Strength training. The key to changing your body shape and looking good naked!
Having spoken a bit about strength training, I thought I would elaborate on how important it is for both men and women.
I bet if you asked most people today what they would want their body to look like, more than likely you’d end up hearing a list of actors playing current superhero’s or maybe some athletes.
Women included. I’d say if you asked them to walk into a gym and point out which body they’d like, it would be the girl next to the squat rack doing some strength training (trust me skinny girls use all the weight now) rather than the one reading a magazine on the elliptical trainer.
The fact is, strength or resistance training in the form of free weights, kettlebells, resistance bands or callisthenics (bodyweight exercises) is required to change and shape the body. If you just diet you will only become a slimmer version of your current self.
You can’t shape your body without strength training. Aerobic exercise, stretching and balancing are all important but if you want to be particular about your shape and the way you look you need strength training. You need to challenge that muscle group in order for it to develop.
Here we’ll look at the benefits of strength training to go along with your diet.
If I lift weights I’ll look really muscly
If I lift weights I’ll look like a bodybuilder.
No, not unless you want it to. To change your body to that extend would need a lot of very hard work and a very structured diet.
Strength training used to get a lot of bad press for women, fortunately, it seems things are improving, education about it is helping and you will see a lot more women lifting weights now or doing some sort of resistance training.
Both men and women are realising the benefits of strength training.
- The immediate benefits like the endorphin release after exercise. Endorphins released by the body interact with the brain to inhibit pain receptors and trigger a positive feeling in the body, similar to that of morphine and helps improve your mood.
- Decreases body fat by building lean muscle.
- Improves body image. Studies have found that women and men who strength train have more positive feelings about their bodies after completing resistance training programs compared to those who don’t.
- Stronger bone density, important as we get older to help with mobility and help prevent broken bones.
- Better joint mobility, better tendon and ligament strength and increased metabolism.
Back to losing body fat. Losing fat is all about burning off calories.
While you may be burning calories while exercising you can’t do that all day, so you need help. This is where muscle comes in. As muscle mass increases, so does your resting metabolic rate. This means your body burns more calories simply while resting and sleeping. This doesn’t happen overnight. It takes time and you should pair your strength training routine with proper nutrition in order to see results
Just think if you were a stronger version of yourself. You could be burning an extra 100-200 calories, potentially even more, a day doing nothing. It may not seem a great deal but if you start adding that up over a week, a month or even a year it becomes a lot.

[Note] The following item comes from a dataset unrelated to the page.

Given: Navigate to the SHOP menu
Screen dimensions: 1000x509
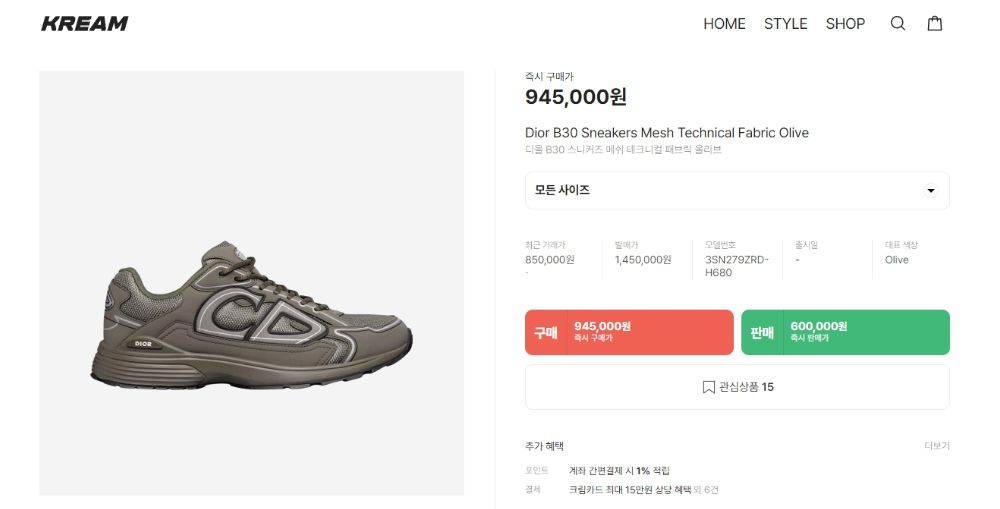Looking at the screenshot, I should [845, 24].
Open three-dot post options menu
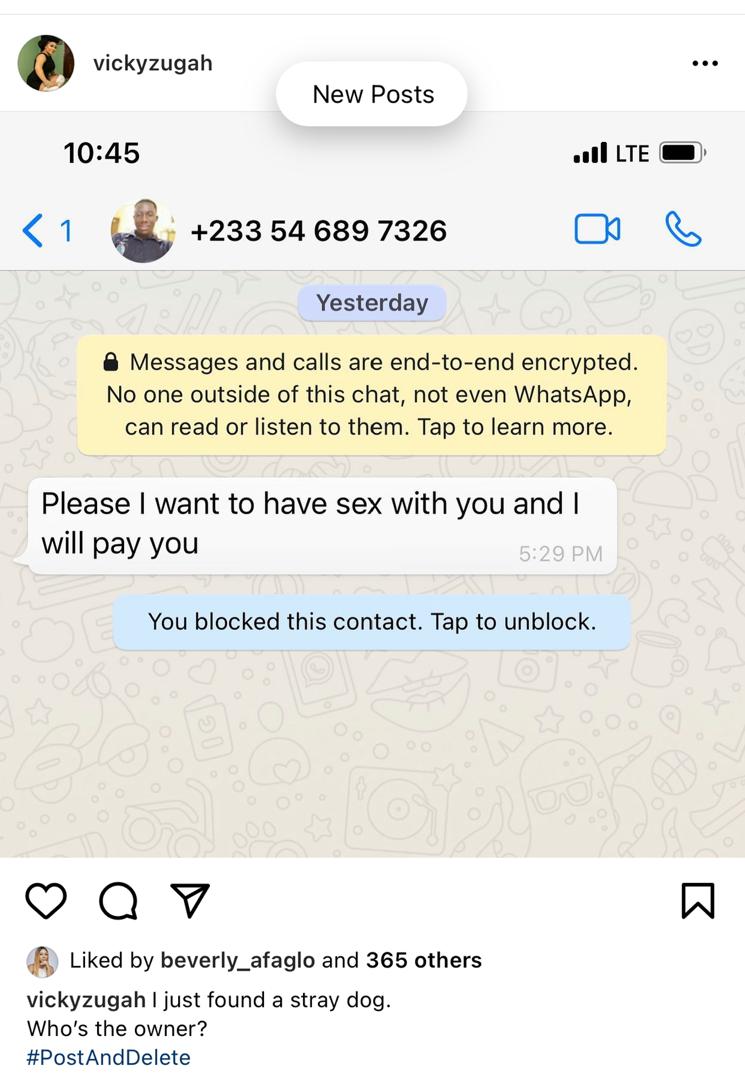The image size is (745, 1080). click(705, 63)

As I mentioned in my original post, doing situps won’t help with losing belly fat. If you do sit-ups you will strengthen those abdominal muscles but you will only see them once the belly fat has gone.

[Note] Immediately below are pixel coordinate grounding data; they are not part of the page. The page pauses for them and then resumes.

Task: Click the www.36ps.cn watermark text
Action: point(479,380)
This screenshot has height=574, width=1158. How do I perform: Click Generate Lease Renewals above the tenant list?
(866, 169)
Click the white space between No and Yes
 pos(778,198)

Sit-ups are not a big calorie burner because they are such a small muscle group. To burn those calories you will need to work the bigger groups as well; like your legs, chest and back. Once you start to feel tired using those muscle groups then you’ll be burning a lot more calories during your workout and this even continues for several hours after your workout. (Working your core is a vital part of maintaining your body’s overall health in terms of support and flexibility, sit-its can be incorporated into your core routine core will be discussed in a later post)

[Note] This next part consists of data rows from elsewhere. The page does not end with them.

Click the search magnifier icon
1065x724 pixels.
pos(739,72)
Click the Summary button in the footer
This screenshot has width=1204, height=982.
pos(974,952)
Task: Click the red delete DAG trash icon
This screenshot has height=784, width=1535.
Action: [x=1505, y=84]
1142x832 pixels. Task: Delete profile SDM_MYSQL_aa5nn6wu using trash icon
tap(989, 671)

Different types of Strength training:
- Muscle Endurance Training: Higher number of reps and sets, of lighter weights. This builds up a tolerance for more intense training programs.
- Hypertrophy Training: Building muscle size. Lifting medium to high reps of a moderate to heavy weight. This needs to be done consistently to changes to the size of your muscles.
- Circuit Training: Going through a series of different exercises, have a brief rest and then repeating.
- Max Strength Training: Bringing the number of reps down to about 3 to 6 and increasing the weight you’re lifting.